⟨
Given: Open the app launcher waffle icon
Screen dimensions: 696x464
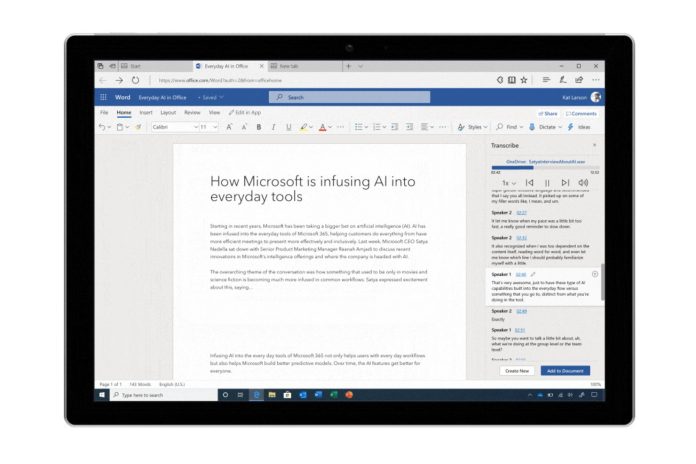Looking at the screenshot, I should (103, 97).
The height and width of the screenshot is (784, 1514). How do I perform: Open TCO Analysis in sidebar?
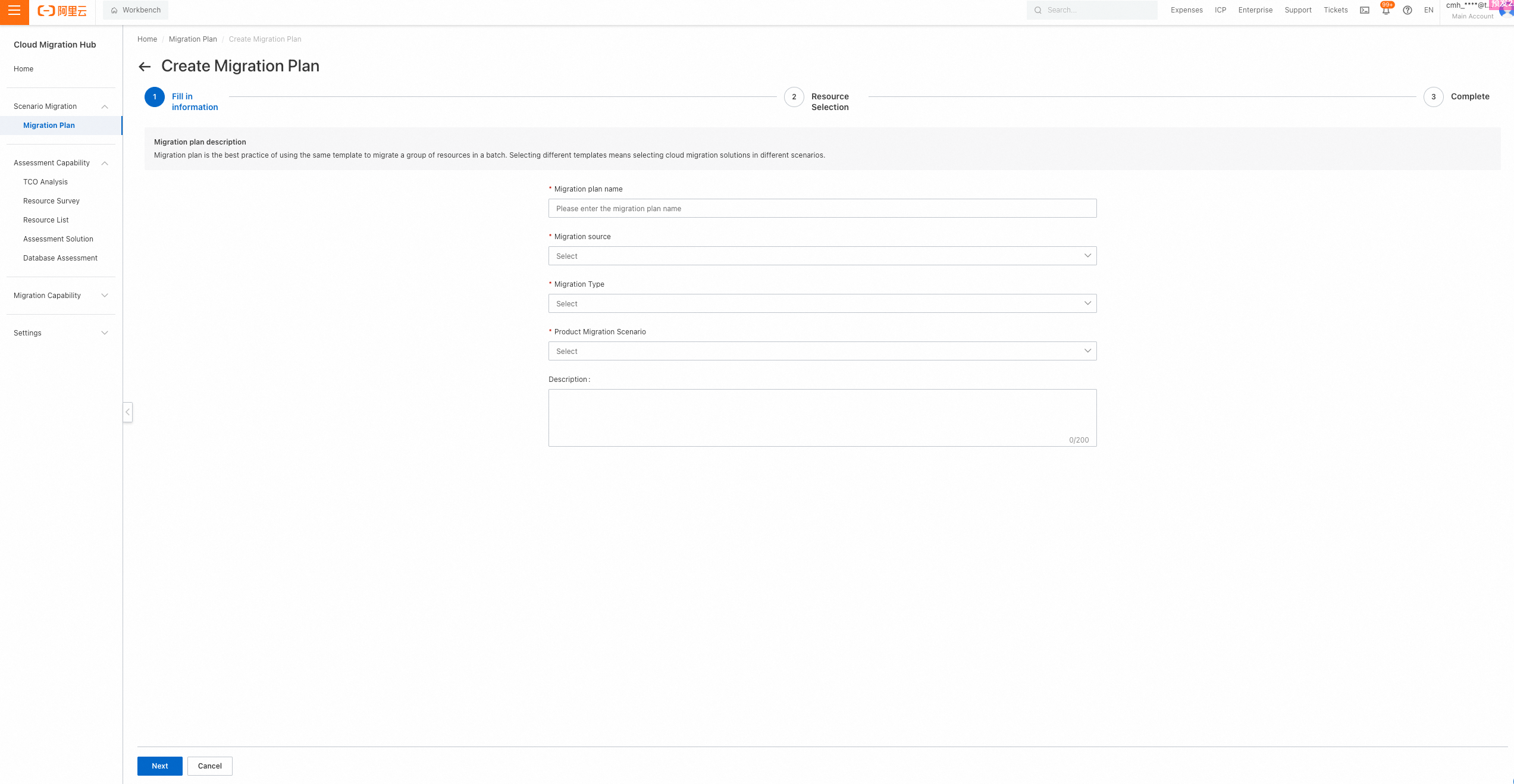click(x=45, y=182)
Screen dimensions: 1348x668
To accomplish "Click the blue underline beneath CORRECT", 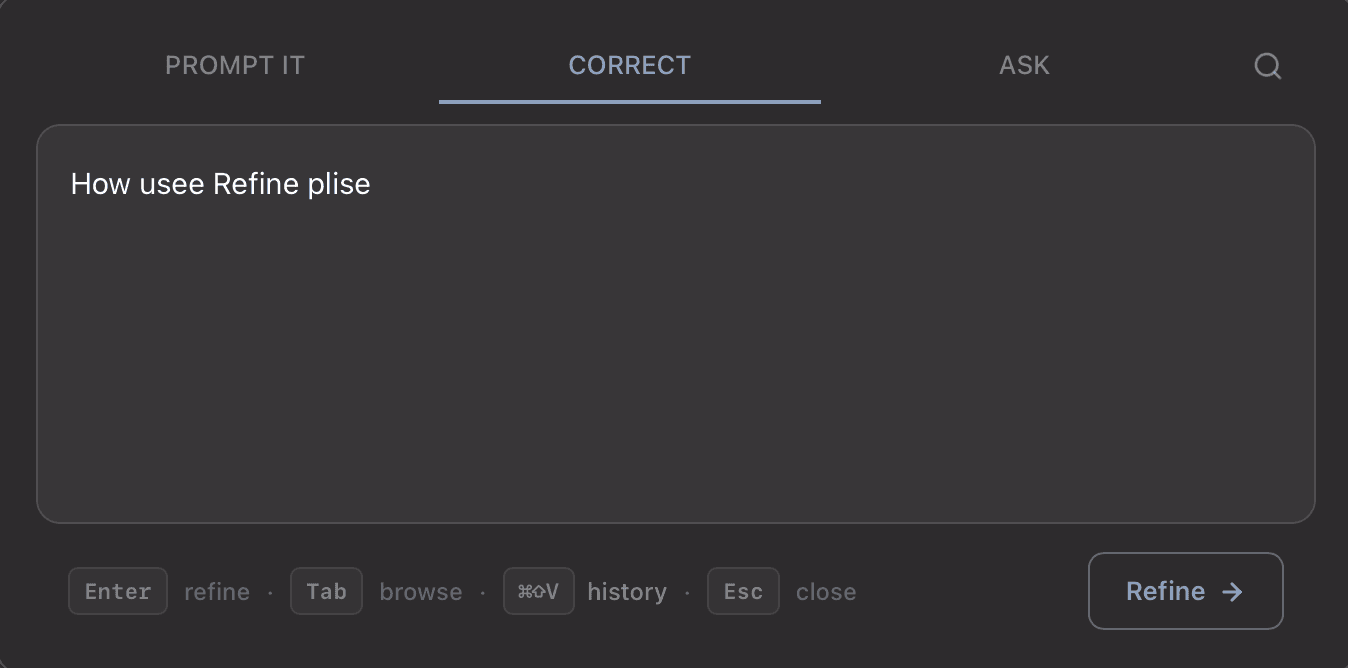I will pyautogui.click(x=629, y=100).
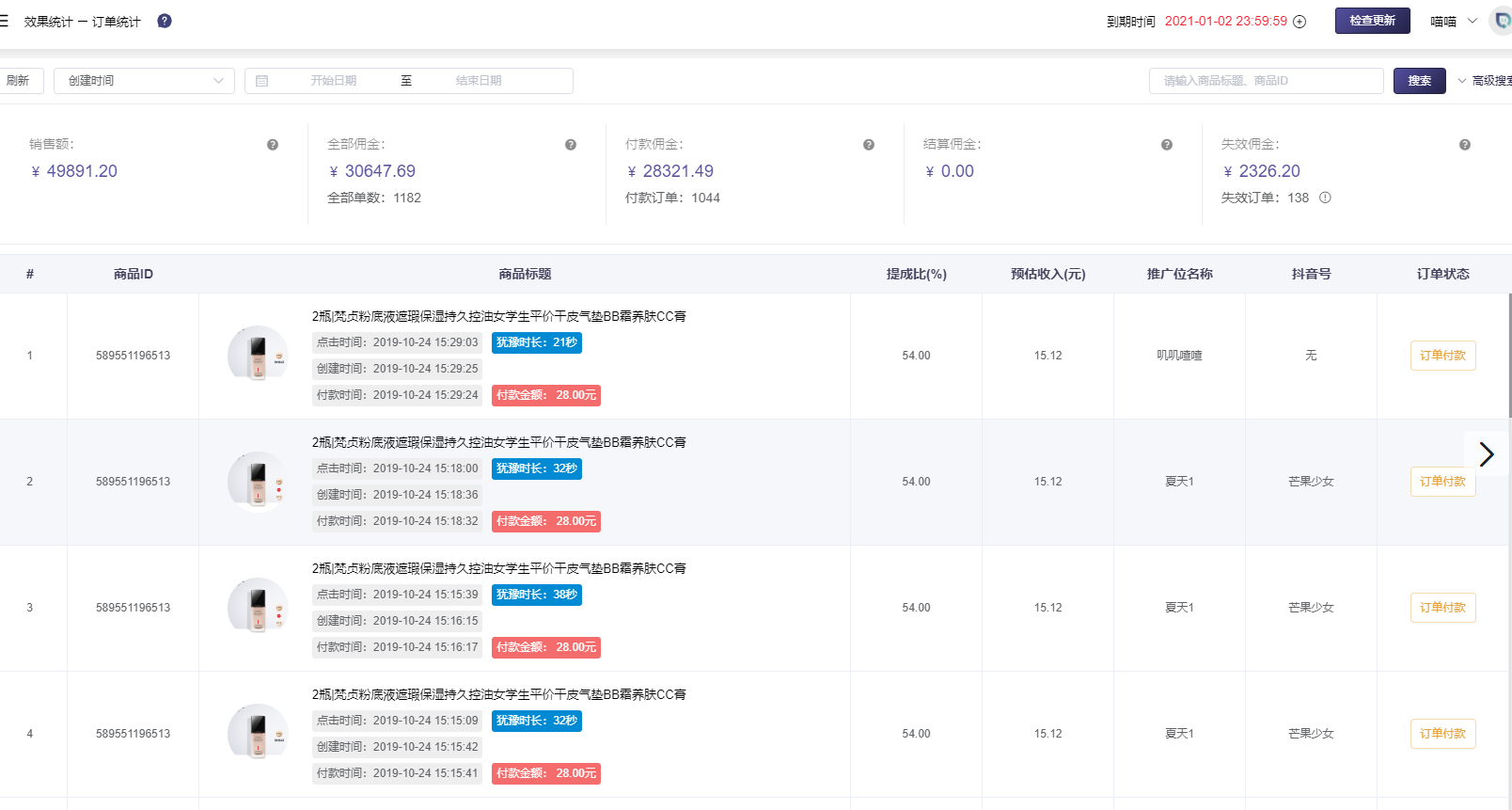Click the 刷新 refresh button
The height and width of the screenshot is (810, 1512).
tap(19, 81)
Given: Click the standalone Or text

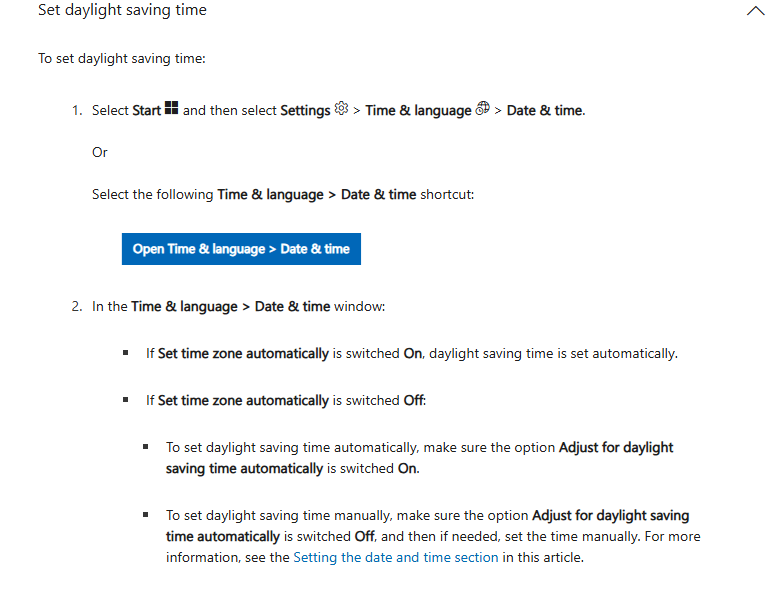Looking at the screenshot, I should click(99, 152).

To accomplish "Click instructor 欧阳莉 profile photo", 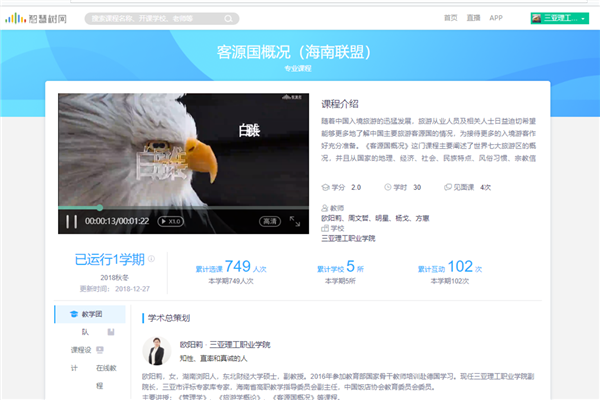I will pos(158,354).
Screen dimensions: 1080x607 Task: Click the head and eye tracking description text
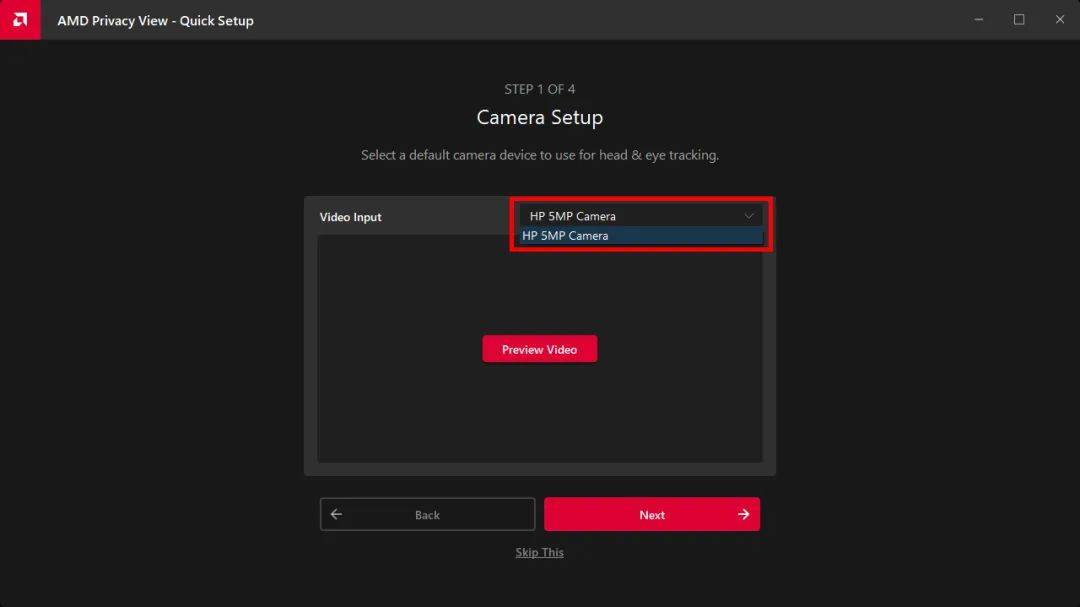[x=539, y=155]
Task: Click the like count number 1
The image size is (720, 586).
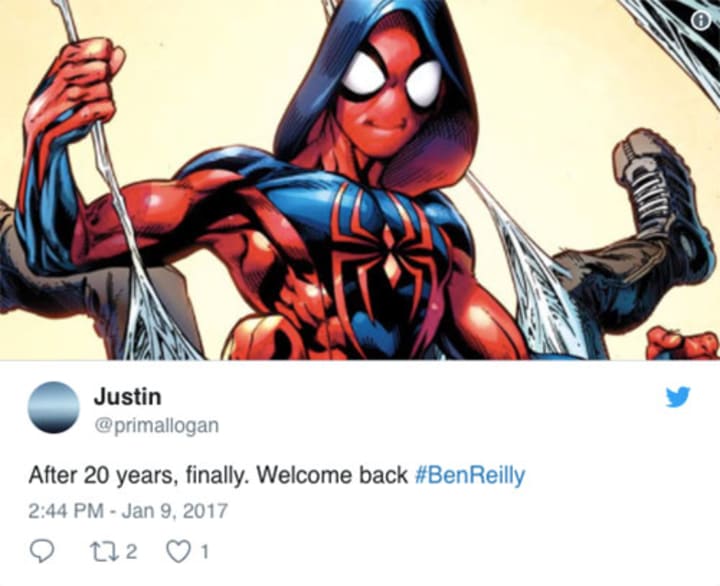Action: [205, 552]
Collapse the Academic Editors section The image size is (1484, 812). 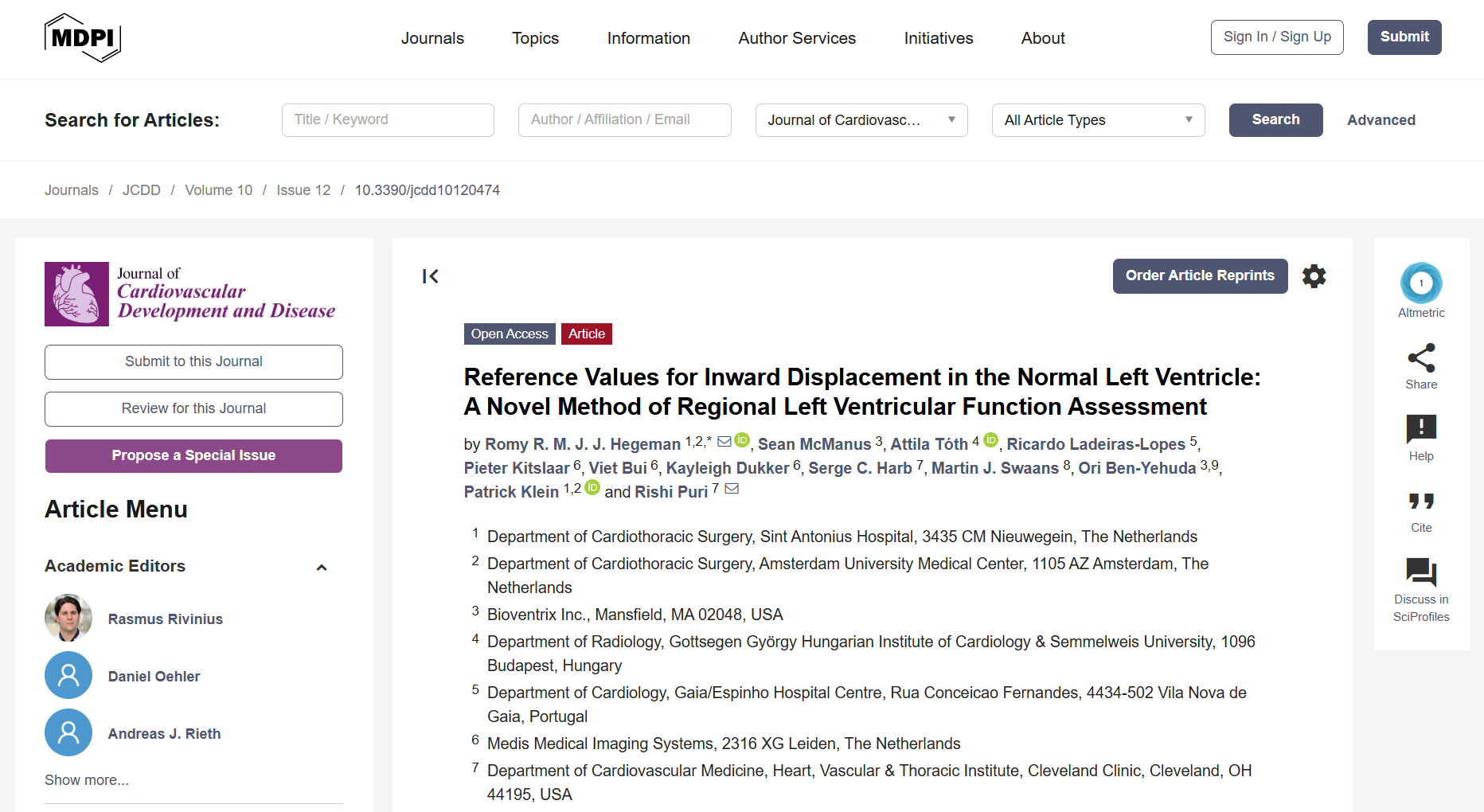click(x=322, y=568)
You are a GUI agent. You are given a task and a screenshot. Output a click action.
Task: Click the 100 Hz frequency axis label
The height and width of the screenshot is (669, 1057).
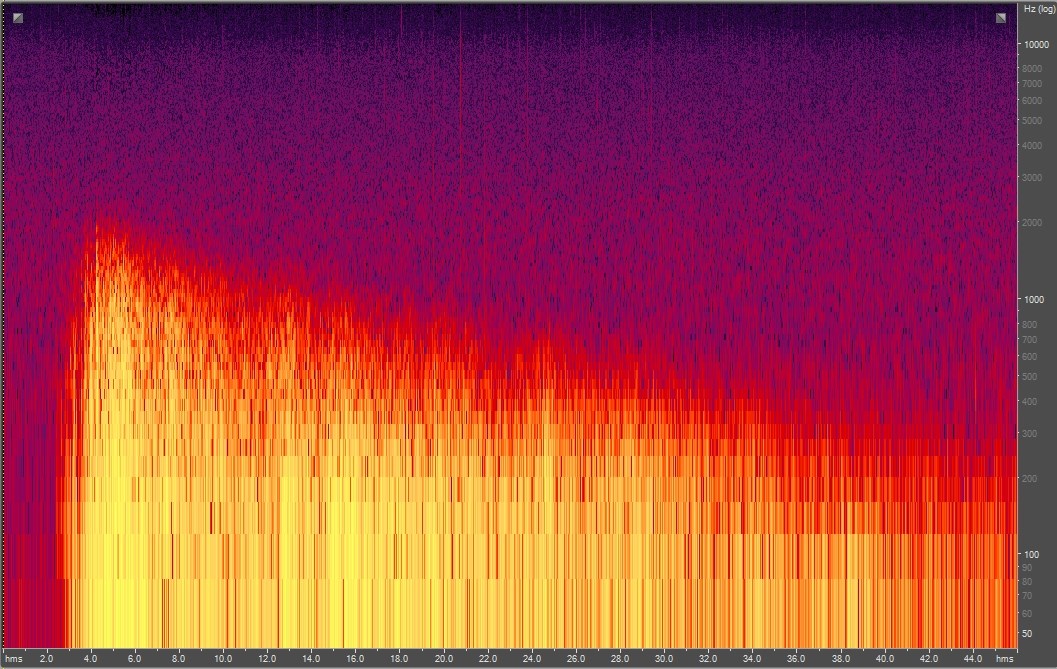click(1031, 555)
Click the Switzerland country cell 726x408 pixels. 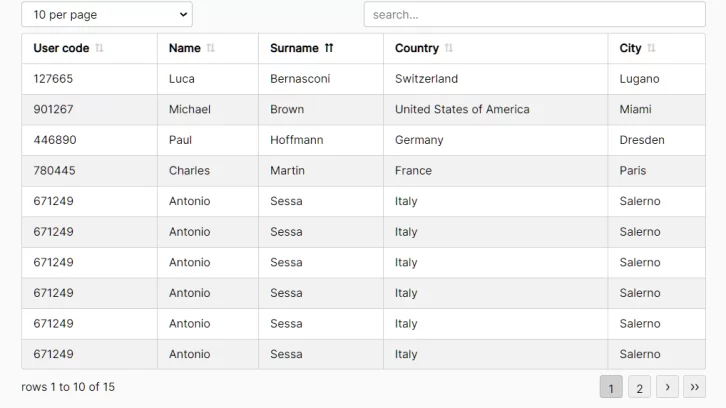tap(426, 79)
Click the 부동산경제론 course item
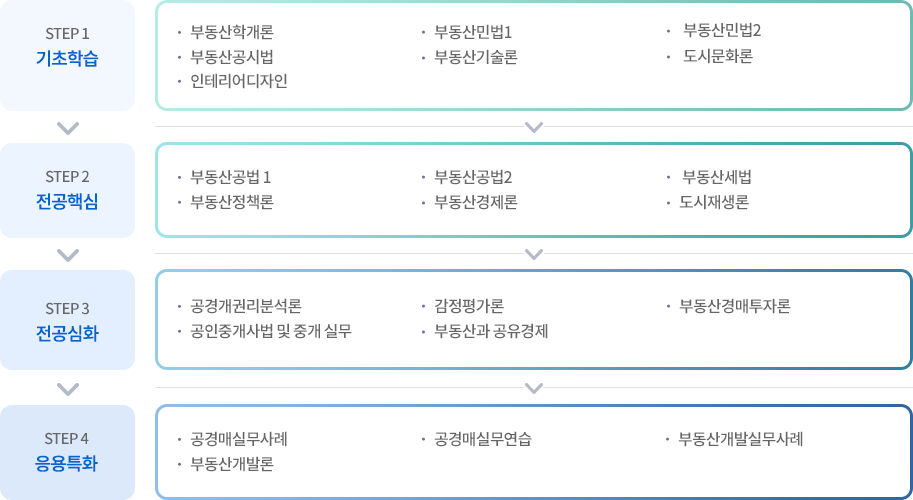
⟩
Required task: Pull out each line of the data above that contains the word "dimensions", and list those lines.

Exercise answer:
Screen dimensions: 696x464
Screen dimensions: 1348x668
Screen dimensions: 1080x607 Task: Click the head and eye tracking description text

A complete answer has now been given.